To provide protection against the harsh arctic climate, Nunavimmiut made use of the natural resources that surrounded them, to provide, food, shelter, and clothing.
The women developed highly skilled techniques of constructing practical garments with materials such as caribou furs, sealskins, intestinal remains, thread made of dried tendons, and walrus ivory for needles. These clothing protected them in climates ranging from winter deep-freezing temperatures, to cool summers, and even rain.
Although the combination of settlement life and an introduction of new materials; such as wool and cotton textiles, the women adapted to these new materials and kept the traditional skills and knowledge that is still passed on to younger generations.
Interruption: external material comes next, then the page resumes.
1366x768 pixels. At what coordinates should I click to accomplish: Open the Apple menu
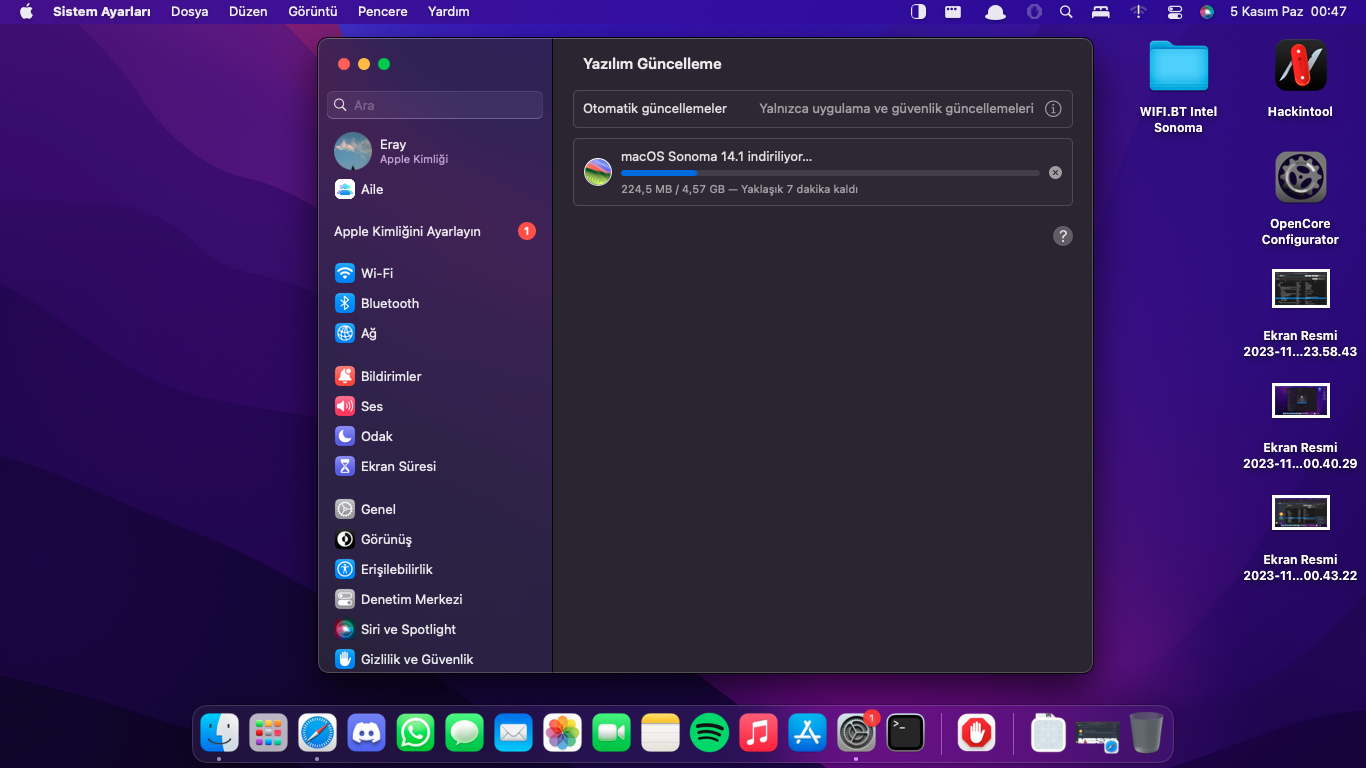[x=27, y=12]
With the initiative of developing economic opportunities Inuit women in Nunavik have taken their skills to a new level of making Inuit styles. While keeping the integrity of traditional garment construction, women throughout the North develop pattern making and sewing with new computer generated technology. And with much exposure to world media, they have also adapted the traditions and incorporate the new fashion trends for the season.
Nunavik Creations’ in-house designer, Victoria Okpik is originally from Quaqtaq, Nunavik, she completed her degree in Fashion Design from Lasalle College. Her goal was to initiate a Clothing Project across Nunavik, which has evolved to what Nunavik Creations is today.
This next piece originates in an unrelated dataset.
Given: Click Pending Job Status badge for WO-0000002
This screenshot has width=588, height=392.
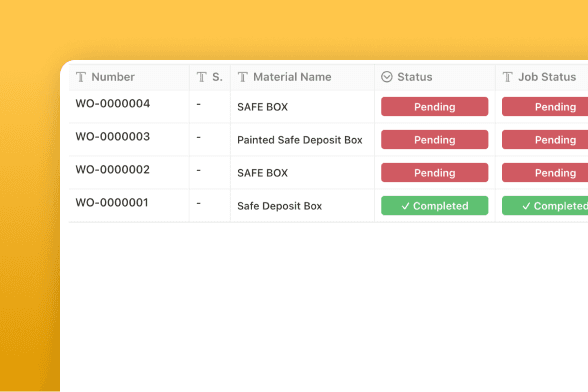Looking at the screenshot, I should click(545, 173).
Throughout the years of Nunavik Creations existence, Inuit women from various communities in Nunavik are employed as seamstresses, designers, creative analyst, sample makers, pattern makers, and working in administrative roles.
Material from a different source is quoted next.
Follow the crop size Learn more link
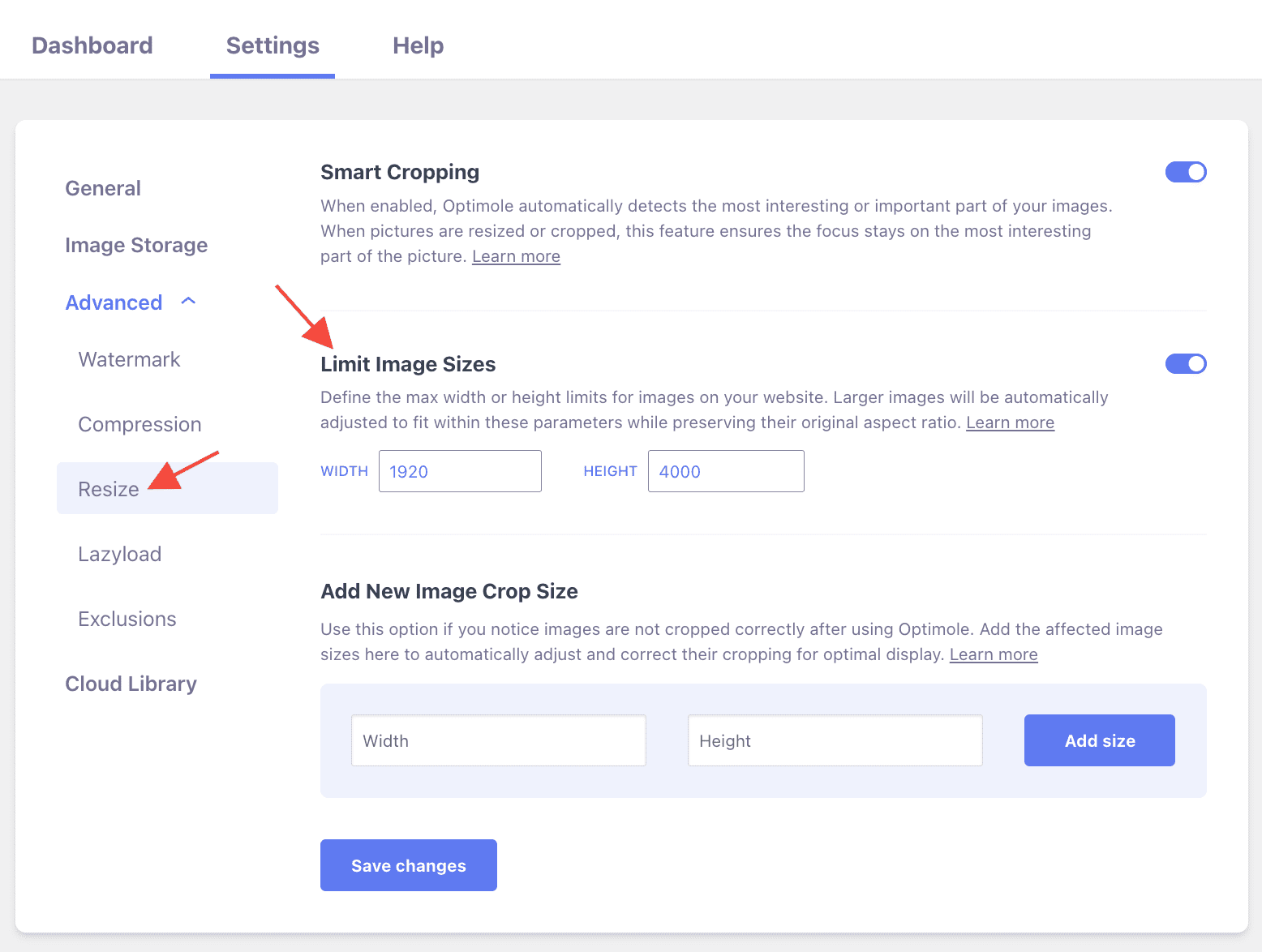 (x=993, y=654)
The Inukjuak workshop manager, Mary Weetaluktuk has been employed by Nunavik Creations since 2001. Mary was born south of Inukjuak in a place called Kangirsukallak. Mary has extensive knowledge in traditional Inuit clothing sewing and pattern making that she learned from her mother. Also, she has gained extensive training in fine leather goods production, amongst several other women from Inukjuak.
In addition to employing a full time staff for the workshops, Nunavik Creations frequently purchases hand crafted clothing and art from local Inuit community members.